Mohler challenges students to live with conviction and purpose
RIVERSIDE, Calif. (March 5, 2014)—“I think you’re living in one of the most important generations of human history in a very long time,” Dr. R. Albert Mohler told students at California Baptist University. “We are living in one of the great turning times of history.”
Mohler, who is president of Southern Baptist Theological Seminary in Louisville, Ky., used Romans 11:33-36 as his text, in which Paul praises God for His wisdom.
“I was raised in a climate of cultural Christianity,” he said. “Everyone around me was a Christian or acted like a Christian. My generation was one where there were three cultural spaces: secular on one end and church space on the other. The middle space was cultural Christianity. They weren’t claiming to be believers of Christ, but they still acted Christian. They still acted with a Christian worldview.”
Mohler told students they are in a generation without that middle space, because cultural Christianity is disappearing.

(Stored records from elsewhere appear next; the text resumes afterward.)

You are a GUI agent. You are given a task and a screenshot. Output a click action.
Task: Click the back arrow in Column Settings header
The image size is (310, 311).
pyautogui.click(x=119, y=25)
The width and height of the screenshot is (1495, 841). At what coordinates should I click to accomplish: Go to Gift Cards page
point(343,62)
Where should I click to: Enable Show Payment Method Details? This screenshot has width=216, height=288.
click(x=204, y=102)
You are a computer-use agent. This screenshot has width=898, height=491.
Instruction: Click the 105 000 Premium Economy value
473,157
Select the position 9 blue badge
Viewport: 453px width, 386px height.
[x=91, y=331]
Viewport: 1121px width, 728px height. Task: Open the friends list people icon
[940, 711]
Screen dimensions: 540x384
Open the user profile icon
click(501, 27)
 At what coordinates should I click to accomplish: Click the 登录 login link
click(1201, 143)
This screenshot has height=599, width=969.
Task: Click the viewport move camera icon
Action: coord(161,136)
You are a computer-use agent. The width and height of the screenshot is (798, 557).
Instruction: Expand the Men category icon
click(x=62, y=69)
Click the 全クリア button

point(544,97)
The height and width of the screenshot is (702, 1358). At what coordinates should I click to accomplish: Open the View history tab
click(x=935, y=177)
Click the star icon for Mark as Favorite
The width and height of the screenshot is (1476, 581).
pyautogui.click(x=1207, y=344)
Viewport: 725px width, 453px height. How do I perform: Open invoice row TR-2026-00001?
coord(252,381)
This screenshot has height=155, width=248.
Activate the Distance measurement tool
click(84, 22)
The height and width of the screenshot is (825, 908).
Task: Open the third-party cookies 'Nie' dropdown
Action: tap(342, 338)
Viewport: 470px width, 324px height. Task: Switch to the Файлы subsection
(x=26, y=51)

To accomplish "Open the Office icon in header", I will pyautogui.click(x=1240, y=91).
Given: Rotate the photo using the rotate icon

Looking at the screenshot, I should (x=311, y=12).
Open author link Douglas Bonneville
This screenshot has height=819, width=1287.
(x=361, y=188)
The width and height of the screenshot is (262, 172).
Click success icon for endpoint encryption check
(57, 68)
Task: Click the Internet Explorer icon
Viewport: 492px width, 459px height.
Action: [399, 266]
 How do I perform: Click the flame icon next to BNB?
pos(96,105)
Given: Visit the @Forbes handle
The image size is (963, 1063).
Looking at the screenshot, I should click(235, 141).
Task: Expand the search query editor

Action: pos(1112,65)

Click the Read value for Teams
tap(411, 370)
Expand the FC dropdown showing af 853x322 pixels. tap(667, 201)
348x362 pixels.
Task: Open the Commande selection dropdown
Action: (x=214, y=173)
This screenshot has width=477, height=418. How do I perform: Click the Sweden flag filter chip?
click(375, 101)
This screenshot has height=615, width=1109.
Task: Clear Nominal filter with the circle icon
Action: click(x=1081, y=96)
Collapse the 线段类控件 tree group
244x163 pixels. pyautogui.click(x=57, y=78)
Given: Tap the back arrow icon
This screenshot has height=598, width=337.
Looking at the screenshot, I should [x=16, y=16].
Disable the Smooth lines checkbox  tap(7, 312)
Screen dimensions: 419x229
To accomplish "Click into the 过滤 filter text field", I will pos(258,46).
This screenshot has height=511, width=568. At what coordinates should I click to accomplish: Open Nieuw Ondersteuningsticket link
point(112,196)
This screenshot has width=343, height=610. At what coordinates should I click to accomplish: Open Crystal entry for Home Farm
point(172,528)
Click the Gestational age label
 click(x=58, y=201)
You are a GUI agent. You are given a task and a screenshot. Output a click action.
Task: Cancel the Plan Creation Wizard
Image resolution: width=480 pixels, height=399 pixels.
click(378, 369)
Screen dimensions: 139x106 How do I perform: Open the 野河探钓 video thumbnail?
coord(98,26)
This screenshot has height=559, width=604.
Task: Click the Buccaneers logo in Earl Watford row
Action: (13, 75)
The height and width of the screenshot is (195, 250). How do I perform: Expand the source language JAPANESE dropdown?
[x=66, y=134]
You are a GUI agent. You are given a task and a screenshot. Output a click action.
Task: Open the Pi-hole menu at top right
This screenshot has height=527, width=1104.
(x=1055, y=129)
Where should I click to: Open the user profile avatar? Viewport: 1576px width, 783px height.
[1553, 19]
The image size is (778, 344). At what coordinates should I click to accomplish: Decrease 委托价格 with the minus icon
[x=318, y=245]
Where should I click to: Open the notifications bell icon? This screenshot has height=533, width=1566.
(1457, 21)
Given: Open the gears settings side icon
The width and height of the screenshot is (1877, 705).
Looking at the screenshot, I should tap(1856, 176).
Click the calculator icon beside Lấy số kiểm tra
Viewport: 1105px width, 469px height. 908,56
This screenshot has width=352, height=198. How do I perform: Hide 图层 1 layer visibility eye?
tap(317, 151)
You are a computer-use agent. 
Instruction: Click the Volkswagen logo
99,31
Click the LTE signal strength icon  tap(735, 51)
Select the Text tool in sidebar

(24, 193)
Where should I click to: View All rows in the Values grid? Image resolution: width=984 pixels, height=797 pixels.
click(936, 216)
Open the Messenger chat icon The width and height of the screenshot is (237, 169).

“All you have left are two stark choices,” he said. “There is serious, committed theistic belief on one end and committed secularism on the other. A secular worldview is so devoid of any theistic content, they are purely secular in their viewpoint. You’re living in a time when people will either know they are Christians, or they will know they are not.”
Mohler said that cultural Christianity used to be that middle ground that created stability in our culture. Cultural change used to happen slowly, he said, but now it’s happening quickly.
He pointed to same-sex marriage as an example.
“Twenty years ago, no law existed in any country that supported same-sex marriage,” he said. “Now same sex marriage is becoming more and more a cultural reality. How does that happen? There are those who believe we are making it up as we go along.”
Mohler said our society will see an ever-increasing antagonism toward Christianity, but that it comes down to the belief that either “God is and life flows from that or He is not and life flows from that.”
He challenged students to live with conviction and purpose in an age that is becoming more and more secular.
“We are living in a very different time,” he said. “If your spiritual identity is just Christian-like, it will evaporate pretty quickly. We have to make it clear that God has given us in His word all we need to flourish in this life.”